So, you want Italian citizenship but aren’t sure how to get it? Read on to find out more how you can obtain an Italian passport.

Perhaps more than any other European county, Italy makes it relatively easy for you to obtain citizenship. 

Like many other countries in Europe, Italy’s citizenship laws are based on the concept of jure sanguinis–that’s Latin for “right of the blood.” Unlike the U.S. which gives citizenship to all those born there, in Italy you can only be born with citizenship if one or both of your parents are Italian citizens. 

If you are seeking Italian citizenship, read on for more information.

Italian dual citizenship company

1. You were born to Italian parents

This is the easiest category. If you were born to Italian parents, your parents simply register your birth and voilà–you’re an Italian citizen!

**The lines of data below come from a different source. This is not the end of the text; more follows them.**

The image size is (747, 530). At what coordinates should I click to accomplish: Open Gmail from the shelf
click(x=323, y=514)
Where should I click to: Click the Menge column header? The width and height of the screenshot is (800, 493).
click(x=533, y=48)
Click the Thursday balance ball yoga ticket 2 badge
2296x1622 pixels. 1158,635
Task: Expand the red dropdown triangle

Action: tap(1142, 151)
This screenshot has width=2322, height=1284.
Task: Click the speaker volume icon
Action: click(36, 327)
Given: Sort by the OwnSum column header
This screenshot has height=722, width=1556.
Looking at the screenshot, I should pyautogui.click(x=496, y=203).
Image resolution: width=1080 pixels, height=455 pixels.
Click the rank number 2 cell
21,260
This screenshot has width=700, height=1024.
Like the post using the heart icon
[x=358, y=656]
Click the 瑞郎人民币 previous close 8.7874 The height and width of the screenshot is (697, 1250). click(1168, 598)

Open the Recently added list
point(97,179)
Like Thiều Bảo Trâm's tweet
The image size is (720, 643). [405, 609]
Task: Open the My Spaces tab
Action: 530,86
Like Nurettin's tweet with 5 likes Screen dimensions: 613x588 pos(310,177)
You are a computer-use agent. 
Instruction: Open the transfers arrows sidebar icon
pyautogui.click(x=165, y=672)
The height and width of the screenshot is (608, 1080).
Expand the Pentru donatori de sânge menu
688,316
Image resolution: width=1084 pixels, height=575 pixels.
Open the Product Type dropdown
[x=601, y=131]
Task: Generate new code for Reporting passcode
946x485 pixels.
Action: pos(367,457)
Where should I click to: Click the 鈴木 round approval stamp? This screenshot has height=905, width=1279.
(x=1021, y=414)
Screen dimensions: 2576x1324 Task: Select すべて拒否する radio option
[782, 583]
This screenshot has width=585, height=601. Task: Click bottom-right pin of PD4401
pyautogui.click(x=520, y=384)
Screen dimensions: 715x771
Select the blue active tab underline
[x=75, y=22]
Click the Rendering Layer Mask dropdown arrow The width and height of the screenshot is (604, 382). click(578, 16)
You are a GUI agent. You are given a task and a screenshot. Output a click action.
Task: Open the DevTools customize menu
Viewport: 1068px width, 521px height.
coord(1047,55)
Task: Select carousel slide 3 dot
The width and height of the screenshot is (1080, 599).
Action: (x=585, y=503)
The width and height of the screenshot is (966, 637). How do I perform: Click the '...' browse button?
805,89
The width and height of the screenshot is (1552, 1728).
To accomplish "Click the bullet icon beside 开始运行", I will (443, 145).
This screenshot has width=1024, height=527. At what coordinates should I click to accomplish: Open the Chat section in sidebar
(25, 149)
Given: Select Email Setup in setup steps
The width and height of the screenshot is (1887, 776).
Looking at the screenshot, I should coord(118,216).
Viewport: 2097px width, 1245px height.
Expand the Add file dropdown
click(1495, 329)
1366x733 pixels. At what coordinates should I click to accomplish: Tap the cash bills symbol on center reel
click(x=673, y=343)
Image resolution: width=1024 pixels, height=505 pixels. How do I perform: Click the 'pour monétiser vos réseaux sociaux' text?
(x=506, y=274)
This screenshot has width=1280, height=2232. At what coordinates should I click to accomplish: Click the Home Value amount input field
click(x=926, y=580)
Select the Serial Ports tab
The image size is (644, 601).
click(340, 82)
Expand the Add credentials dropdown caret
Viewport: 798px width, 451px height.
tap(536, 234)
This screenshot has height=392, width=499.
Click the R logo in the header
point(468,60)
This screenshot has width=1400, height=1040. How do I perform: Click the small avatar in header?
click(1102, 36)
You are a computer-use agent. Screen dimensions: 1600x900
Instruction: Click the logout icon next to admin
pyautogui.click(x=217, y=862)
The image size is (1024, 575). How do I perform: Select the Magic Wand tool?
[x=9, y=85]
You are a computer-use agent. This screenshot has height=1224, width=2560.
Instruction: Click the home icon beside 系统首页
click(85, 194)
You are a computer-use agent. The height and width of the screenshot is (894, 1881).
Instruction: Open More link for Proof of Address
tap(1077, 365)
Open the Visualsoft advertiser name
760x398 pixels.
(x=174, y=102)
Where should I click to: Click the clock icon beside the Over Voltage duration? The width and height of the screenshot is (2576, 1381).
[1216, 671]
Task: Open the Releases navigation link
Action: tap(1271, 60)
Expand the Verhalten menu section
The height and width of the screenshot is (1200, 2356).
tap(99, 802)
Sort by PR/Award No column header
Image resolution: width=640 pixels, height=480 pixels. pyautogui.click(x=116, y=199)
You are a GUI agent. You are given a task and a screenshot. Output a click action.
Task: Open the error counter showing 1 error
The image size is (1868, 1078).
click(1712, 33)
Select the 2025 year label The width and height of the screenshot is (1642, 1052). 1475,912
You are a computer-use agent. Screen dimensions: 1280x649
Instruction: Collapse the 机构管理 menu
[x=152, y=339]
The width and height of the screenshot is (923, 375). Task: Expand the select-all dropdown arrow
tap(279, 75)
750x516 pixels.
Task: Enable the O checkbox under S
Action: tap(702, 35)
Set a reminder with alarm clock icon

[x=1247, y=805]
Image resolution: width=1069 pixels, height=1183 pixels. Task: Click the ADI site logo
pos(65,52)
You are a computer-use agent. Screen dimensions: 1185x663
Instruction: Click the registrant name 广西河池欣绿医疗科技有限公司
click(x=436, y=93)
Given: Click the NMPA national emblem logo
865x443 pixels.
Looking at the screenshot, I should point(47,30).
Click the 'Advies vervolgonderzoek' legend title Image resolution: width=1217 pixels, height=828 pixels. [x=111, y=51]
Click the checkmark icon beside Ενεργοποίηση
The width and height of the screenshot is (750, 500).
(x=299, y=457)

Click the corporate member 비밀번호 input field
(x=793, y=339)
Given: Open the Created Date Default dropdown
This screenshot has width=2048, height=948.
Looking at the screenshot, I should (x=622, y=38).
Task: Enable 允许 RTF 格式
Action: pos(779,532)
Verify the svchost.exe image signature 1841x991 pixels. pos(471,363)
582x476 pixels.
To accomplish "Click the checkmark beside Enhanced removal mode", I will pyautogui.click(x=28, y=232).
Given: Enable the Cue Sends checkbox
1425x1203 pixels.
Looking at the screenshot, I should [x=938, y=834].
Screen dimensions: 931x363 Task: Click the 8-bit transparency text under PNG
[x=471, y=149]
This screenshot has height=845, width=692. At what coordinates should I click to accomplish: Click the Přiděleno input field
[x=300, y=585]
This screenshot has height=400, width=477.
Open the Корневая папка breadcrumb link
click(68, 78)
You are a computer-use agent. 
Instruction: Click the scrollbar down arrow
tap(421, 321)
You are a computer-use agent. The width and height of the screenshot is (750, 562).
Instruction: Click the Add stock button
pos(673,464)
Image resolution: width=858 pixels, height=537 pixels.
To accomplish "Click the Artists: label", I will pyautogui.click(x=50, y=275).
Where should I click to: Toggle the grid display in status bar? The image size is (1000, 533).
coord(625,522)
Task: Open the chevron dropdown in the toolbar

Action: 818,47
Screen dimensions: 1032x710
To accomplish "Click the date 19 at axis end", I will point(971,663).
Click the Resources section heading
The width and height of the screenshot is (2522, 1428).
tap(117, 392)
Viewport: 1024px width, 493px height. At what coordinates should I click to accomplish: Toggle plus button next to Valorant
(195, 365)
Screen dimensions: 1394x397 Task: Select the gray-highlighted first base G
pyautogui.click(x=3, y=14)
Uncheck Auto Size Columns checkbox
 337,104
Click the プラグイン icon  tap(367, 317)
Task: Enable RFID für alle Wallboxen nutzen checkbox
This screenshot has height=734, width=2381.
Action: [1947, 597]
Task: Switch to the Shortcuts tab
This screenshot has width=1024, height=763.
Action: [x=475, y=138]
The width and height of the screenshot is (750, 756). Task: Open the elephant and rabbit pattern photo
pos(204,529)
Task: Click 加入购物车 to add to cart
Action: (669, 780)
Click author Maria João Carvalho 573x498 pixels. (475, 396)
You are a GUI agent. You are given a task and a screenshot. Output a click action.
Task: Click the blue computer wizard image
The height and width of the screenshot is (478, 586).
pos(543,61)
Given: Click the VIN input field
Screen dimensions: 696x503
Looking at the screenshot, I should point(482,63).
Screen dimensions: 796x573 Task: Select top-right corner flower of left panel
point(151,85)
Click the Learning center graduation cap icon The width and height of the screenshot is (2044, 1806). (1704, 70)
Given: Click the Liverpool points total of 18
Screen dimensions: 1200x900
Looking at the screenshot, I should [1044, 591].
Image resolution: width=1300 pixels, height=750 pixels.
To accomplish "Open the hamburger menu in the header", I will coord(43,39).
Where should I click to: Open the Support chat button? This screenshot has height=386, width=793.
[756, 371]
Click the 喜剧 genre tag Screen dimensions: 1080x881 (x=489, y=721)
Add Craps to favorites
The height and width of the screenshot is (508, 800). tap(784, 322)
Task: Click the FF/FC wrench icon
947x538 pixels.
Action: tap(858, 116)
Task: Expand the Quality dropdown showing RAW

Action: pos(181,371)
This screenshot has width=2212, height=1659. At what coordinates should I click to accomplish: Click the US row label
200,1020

2. You qualify for Italian citizenship jure sanguinis (Italian dual citizenship)

This is the second easiest category and one that potentially millions of people in the United States fall into. If you are of Italian heritage and were born in a country whose citizenship you obtained at birth (i.e. a non jure sanguinis country), you may qualify for Italian dual citizenship. We’re specialized in helping people obtain Italian citizenship this way, so read here and here for more information about what it takes to qualify.

There is no generational limit. You can go as far back as you need to your last Italian-born ancestor to get your passport as long as you qualify. 

3. You’ve married an Italian.

If you marry an Italian citizen, you can obtain Italian dual citizenship. With the new Salvini Decree in effect, it now takes 4 years for your citizenship to process as the spouse of an Italian citizen. Additionally, you’ll also need to be conversant up to a B1 level (according to the European Framework on languages) in Italian.

4. You’re a legal resident of Italy.

You can obtain Italian citizenship as long as you’ve been a legal resident for the times prescribed by law. These vary according to whether you are of Italian descent (and don’t otherwise qualify for Italian dual citizenship jure sanguinis), whether you are an EU citizen, whether you are a stateless person, or whether you are an extra-EU citizen.